Of course, the transition also brings the naming rights back to the original Super Sonics, not unlike Charlotte dropping “Bobcats” in favor of their original Hornets moniker.

So, how could Allen, the man who quite literally has everything, decide to uproot a professional team from a town he has so much invested in? A franchise, mind you, that has grown to five times its net worth since Allen’s purchase – to $356 million – and risen to rank No. 14 of the NBA’s most valuable. This was all Allen’s doing; the Blazers’ ascent doesn’t happen without his ownership.
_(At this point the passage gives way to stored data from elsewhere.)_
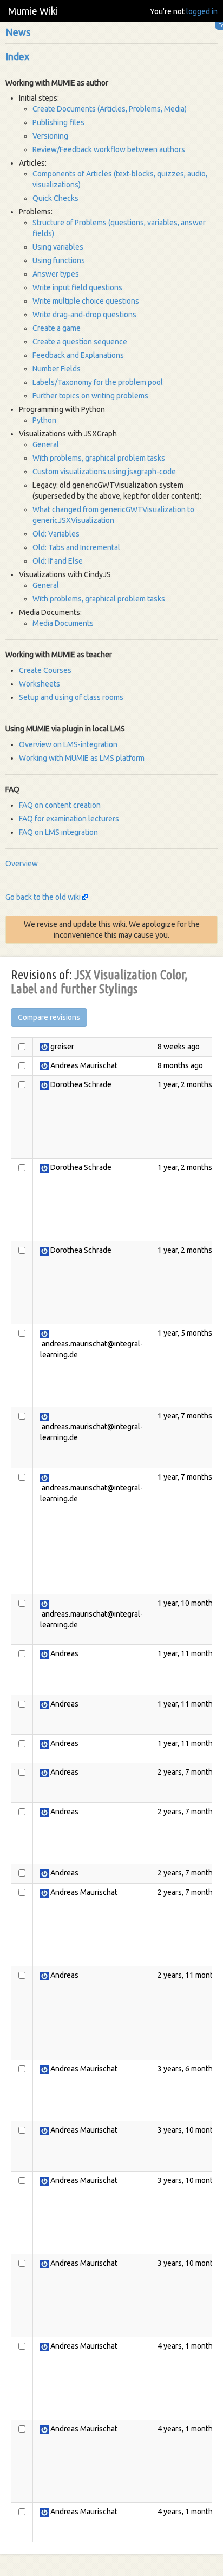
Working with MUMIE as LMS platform (82, 758)
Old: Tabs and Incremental (76, 547)
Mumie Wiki (33, 10)
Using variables (57, 247)
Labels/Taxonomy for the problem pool (97, 382)
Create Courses (45, 670)
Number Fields (56, 368)
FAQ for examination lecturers (69, 818)
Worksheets (39, 683)
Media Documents (63, 623)
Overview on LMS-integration (68, 744)
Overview (21, 863)
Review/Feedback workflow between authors (108, 149)
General (45, 444)
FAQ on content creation (60, 805)
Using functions (58, 260)
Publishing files (58, 122)
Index (17, 56)
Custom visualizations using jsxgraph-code (104, 471)
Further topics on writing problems (90, 395)
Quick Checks (55, 198)
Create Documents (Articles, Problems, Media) (109, 108)
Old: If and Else (57, 561)
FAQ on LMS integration (58, 832)
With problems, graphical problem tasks (98, 458)
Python (44, 420)
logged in (202, 11)
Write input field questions (77, 287)
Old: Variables (56, 533)
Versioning (50, 136)
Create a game (56, 328)
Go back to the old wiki (43, 897)
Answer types (55, 274)
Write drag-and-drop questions (84, 314)
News (17, 32)
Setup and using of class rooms (71, 697)
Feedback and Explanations (78, 355)
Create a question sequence (79, 341)
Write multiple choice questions (85, 301)
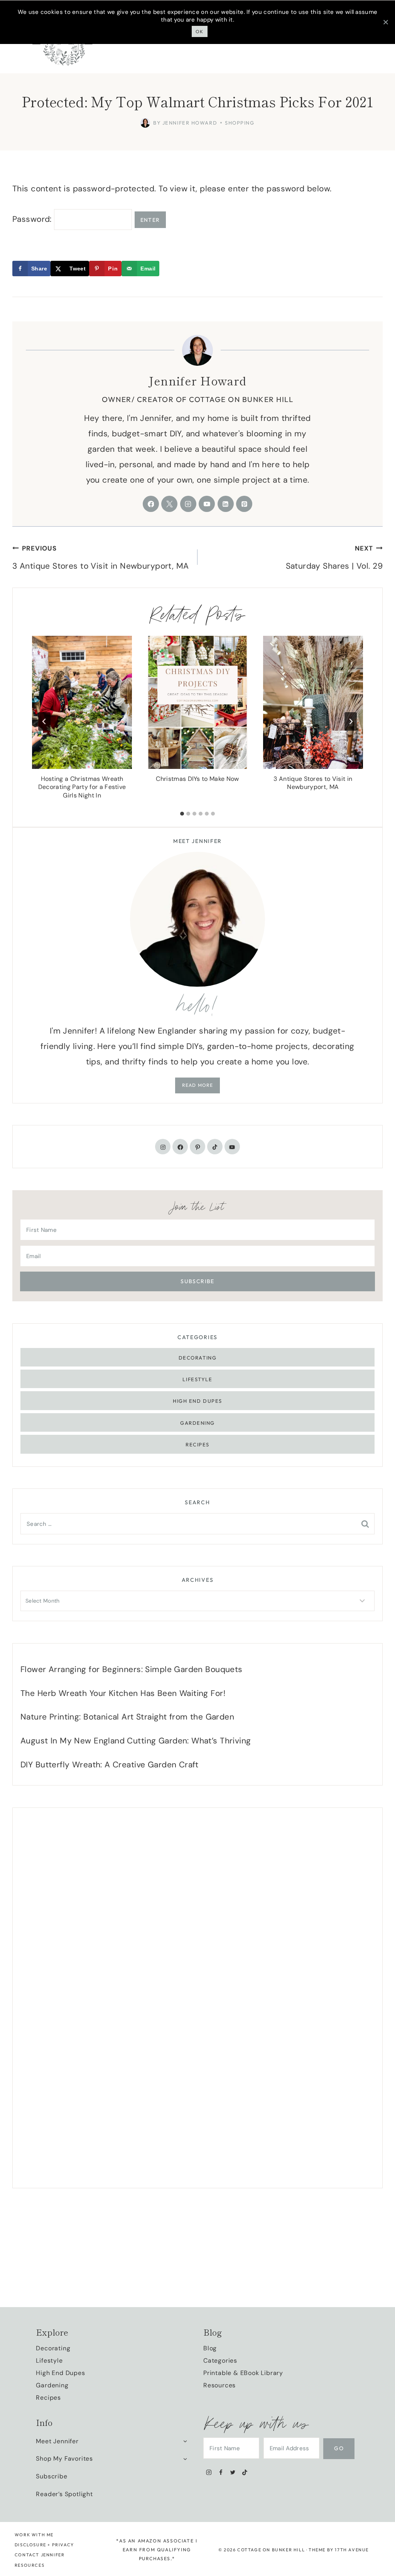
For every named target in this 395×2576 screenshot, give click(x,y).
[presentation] (82, 702)
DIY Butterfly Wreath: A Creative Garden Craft (109, 1764)
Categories (220, 2360)
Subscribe (51, 2476)
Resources (219, 2385)
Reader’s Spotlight (64, 2494)
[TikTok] (244, 2472)
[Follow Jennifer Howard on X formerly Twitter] (169, 504)
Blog (210, 2348)
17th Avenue (352, 2549)
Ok (200, 31)
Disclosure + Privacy (44, 2544)
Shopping (239, 123)
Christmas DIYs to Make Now (197, 779)
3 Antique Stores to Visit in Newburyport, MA (100, 557)
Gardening (197, 1423)
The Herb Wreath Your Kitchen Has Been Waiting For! (122, 1693)
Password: (33, 219)
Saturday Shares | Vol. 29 (334, 557)
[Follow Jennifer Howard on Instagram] (188, 504)
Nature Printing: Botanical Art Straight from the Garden (127, 1716)
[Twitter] (232, 2472)
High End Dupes (197, 1401)
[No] (385, 22)
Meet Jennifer (57, 2441)
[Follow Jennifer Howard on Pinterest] (244, 504)
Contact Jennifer (40, 2554)
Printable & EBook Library (243, 2373)
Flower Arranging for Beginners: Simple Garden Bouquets (131, 1669)
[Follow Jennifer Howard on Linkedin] (226, 504)
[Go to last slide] (44, 721)
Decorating (198, 1358)
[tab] (182, 814)
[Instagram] (208, 2472)
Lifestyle (197, 1379)
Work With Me (34, 2534)
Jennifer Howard (197, 380)
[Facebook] (220, 2472)
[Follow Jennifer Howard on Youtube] (207, 504)
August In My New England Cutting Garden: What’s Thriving (135, 1740)
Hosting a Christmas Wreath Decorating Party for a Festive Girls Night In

He’s currently not responding to media inquiries, so there are still so many unanswered questions for fans who until now had been cheering the Blazers’ unexpected push for the playoffs this  season.

Besides the obvious hometown ties to Seattle, speculation is centered towards a prior rift inside the organization, stemming back 20 years ago.

Allen initially financed the Portland arena’s construction in 1993, borrowing $155 million on what his corner called ‘unfavorable terms’. He then hired away Bob Whitsitt from the Sonics after the 1994 season to take the general manager helm in Portland. Whitsitt had been instrumental in building Seattle’s rising squad that went on to face the Chicago Bulls in the 1996 NBA Finals, and was Executive of the Year before leaving Seattle. In 2003, however, he resigned amid reports of financial woes within the Portland club and his own mismanagement of team funds. The Oregon Arena Corporation, holding company for the newly built Rose Garden, filed for bankruptcy in 2004, blaming the local economy for reduced income after the organization was unable to make payments on its construction loans.

The company was eventually dissolved after bankruptcy proceedings, its assets (chiefly the Rose Garden and the land it sits on) liquidated to become property of the lien holders in 2005. With Allen only having primary control of the Blazers, the new management arm of the Rose Garden directly competed with him for ticket sales, thus creating a toxic relationship. The Blazers had difficulty turning a profit, and Allen, along with the creditors, eventually put the team up for sale. Although it attracted quite a few bids, he pulled them back off the market in 2006.

Then-NBA Commissioner David Stern said at the time, “My goal on behalf of the league would be to keep the team in Portland, playing in the Rose Garden, with economic prospects that make some financial sense” – foreshadowing the situation the city is now facing.

With the Blazers contractually obligated to play in the Moda Center until 2023, how could Allen possibly force the team’s relocation?

blazer51In 2007, he regained ownership of the arena, and has sought a number of options on getting out from under the contract, from filing a suit against the lease agreement, to simply selling off his rights. But it now appears he will do the unthinkable: lift the entire structure using aerial cranes, and set it back down on the plot of land he recently purchased in downtown Seattle.